**Goal**
Lay out every line of the items below as a numbered list, dropping any blank lines.

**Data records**
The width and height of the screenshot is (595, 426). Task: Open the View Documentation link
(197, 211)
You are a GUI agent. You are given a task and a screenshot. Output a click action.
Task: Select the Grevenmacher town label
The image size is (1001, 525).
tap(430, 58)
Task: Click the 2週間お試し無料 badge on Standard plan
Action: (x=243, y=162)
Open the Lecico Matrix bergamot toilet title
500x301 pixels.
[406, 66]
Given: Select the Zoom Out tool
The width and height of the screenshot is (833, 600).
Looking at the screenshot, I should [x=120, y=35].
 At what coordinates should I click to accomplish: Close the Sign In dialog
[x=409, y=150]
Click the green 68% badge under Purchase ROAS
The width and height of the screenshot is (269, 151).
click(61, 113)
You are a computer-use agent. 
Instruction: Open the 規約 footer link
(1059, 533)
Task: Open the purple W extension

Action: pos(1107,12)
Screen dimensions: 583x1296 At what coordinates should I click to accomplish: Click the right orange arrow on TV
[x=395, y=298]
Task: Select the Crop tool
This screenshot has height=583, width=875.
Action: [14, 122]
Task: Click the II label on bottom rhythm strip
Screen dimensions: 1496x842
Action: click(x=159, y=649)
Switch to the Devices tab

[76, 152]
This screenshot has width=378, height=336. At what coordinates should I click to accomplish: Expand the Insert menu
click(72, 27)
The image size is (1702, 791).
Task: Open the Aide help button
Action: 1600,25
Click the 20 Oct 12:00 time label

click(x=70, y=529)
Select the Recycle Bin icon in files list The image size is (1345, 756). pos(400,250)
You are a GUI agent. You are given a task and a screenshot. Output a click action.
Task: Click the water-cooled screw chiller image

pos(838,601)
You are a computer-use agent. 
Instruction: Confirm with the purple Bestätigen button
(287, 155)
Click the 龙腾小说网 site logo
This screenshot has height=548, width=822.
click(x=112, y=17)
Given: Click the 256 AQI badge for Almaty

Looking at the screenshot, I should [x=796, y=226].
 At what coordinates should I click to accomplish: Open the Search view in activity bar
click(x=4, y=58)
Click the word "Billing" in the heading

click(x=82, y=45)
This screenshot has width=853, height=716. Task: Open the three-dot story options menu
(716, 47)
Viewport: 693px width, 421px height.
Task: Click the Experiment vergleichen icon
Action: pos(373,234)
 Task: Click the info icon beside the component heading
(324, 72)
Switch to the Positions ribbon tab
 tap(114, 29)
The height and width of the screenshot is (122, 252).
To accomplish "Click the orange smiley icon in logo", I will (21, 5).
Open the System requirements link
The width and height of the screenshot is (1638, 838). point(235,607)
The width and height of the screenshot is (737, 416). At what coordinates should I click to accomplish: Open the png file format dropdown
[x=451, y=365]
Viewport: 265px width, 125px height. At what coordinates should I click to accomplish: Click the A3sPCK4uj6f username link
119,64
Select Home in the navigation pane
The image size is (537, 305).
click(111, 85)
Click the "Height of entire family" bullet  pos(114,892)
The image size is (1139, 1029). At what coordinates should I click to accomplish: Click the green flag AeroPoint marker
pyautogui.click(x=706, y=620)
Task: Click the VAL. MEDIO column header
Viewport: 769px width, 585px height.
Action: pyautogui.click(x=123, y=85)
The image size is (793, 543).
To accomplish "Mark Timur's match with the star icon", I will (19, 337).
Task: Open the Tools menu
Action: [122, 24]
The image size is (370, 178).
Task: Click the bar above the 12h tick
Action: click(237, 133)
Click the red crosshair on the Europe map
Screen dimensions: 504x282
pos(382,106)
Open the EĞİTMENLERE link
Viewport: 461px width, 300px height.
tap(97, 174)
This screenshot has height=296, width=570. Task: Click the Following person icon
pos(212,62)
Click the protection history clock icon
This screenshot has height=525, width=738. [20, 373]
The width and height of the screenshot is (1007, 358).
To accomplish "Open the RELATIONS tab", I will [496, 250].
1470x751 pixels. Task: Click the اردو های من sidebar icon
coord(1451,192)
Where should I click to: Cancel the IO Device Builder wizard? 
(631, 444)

**Response below**
1. The width and height of the screenshot is (595, 426). Task: Open the View Documentation link
2. (197, 211)
3. You are a GUI agent. You are given a task and a screenshot. Output a click action.
4. Task: Select the Grevenmacher town label
5. The image size is (1001, 525).
6. tap(430, 58)
7. Task: Click the 2週間お試し無料 badge on Standard plan
8. Action: (x=243, y=162)
9. Open the Lecico Matrix bergamot toilet title
10. 500x301 pixels.
11. [406, 66]
12. Given: Select the Zoom Out tool
13. The width and height of the screenshot is (833, 600).
14. Looking at the screenshot, I should [x=120, y=35].
15.  At what coordinates should I click to accomplish: Close the Sign In dialog
16. [x=409, y=150]
17. Click the green 68% badge under Purchase ROAS
18. The width and height of the screenshot is (269, 151).
19. click(61, 113)
20. You are a computer-use agent. 
21. Instruction: Open the 規約 footer link
22. (1059, 533)
23. Task: Open the purple W extension
24. Action: pos(1107,12)
25. Screen dimensions: 583x1296 At what coordinates should I click to accomplish: Click the right orange arrow on TV
26. [x=395, y=298]
27. Task: Select the Crop tool
28. This screenshot has height=583, width=875.
29. Action: [14, 122]
30. Task: Click the II label on bottom rhythm strip
31. Screen dimensions: 1496x842
32. Action: click(x=159, y=649)
33. Switch to the Devices tab
34. [76, 152]
35. This screenshot has width=378, height=336. At what coordinates should I click to accomplish: Expand the Insert menu
36. click(72, 27)
37. The image size is (1702, 791).
38. Task: Open the Aide help button
39. Action: 1600,25
40. Click the 20 Oct 12:00 time label
41. click(x=70, y=529)
42. Select the Recycle Bin icon in files list The image size is (1345, 756). pos(400,250)
43. You are a GUI agent. You are given a task and a screenshot. Output a click action.
44. Task: Click the water-cooled screw chiller image
45. pos(838,601)
46. You are a computer-use agent. 
47. Instruction: Confirm with the purple Bestätigen button
48. (287, 155)
49. Click the 龙腾小说网 site logo
50. This screenshot has height=548, width=822.
51. click(x=112, y=17)
52. Given: Click the 256 AQI badge for Almaty
53. Looking at the screenshot, I should [x=796, y=226].
54.  At what coordinates should I click to accomplish: Open the Search view in activity bar
55. click(x=4, y=58)
56. Click the word "Billing" in the heading
57. click(x=82, y=45)
58. This screenshot has width=853, height=716. Task: Open the three-dot story options menu
59. (716, 47)
60. Viewport: 693px width, 421px height.
61. Task: Click the Experiment vergleichen icon
62. Action: pos(373,234)
63.  Task: Click the info icon beside the component heading
64. (324, 72)
65. Switch to the Positions ribbon tab
66.  tap(114, 29)
67. The height and width of the screenshot is (122, 252).
68. To accomplish "Click the orange smiley icon in logo", I will (21, 5).
69. Open the System requirements link
70. The width and height of the screenshot is (1638, 838). point(235,607)
71. The width and height of the screenshot is (737, 416). At what coordinates should I click to accomplish: Open the png file format dropdown
72. [x=451, y=365]
73. Viewport: 265px width, 125px height. At what coordinates should I click to accomplish: Click the A3sPCK4uj6f username link
74. 119,64
75. Select Home in the navigation pane
76. The image size is (537, 305).
77. click(111, 85)
78. Click the "Height of entire family" bullet  pos(114,892)
79. The image size is (1139, 1029). At what coordinates should I click to accomplish: Click the green flag AeroPoint marker
80. pyautogui.click(x=706, y=620)
81. Task: Click the VAL. MEDIO column header
82. Viewport: 769px width, 585px height.
83. Action: pyautogui.click(x=123, y=85)
84. The image size is (793, 543).
85. To accomplish "Mark Timur's match with the star icon", I will (19, 337).
86. Task: Open the Tools menu
87. Action: [122, 24]
88. The image size is (370, 178).
89. Task: Click the bar above the 12h tick
90. Action: click(237, 133)
91. Click the red crosshair on the Europe map
92. Screen dimensions: 504x282
93. pos(382,106)
94. Open the EĞİTMENLERE link
95. Viewport: 461px width, 300px height.
96. tap(97, 174)
97. This screenshot has height=296, width=570. Task: Click the Following person icon
98. pos(212,62)
99. Click the protection history clock icon
100. This screenshot has height=525, width=738. [20, 373]
101. The width and height of the screenshot is (1007, 358).
102. To accomplish "Open the RELATIONS tab", I will [496, 250].
103. 1470x751 pixels. Task: Click the اردو های من sidebar icon
104. coord(1451,192)
105. Where should I click to: Cancel the IO Device Builder wizard? 
106. (631, 444)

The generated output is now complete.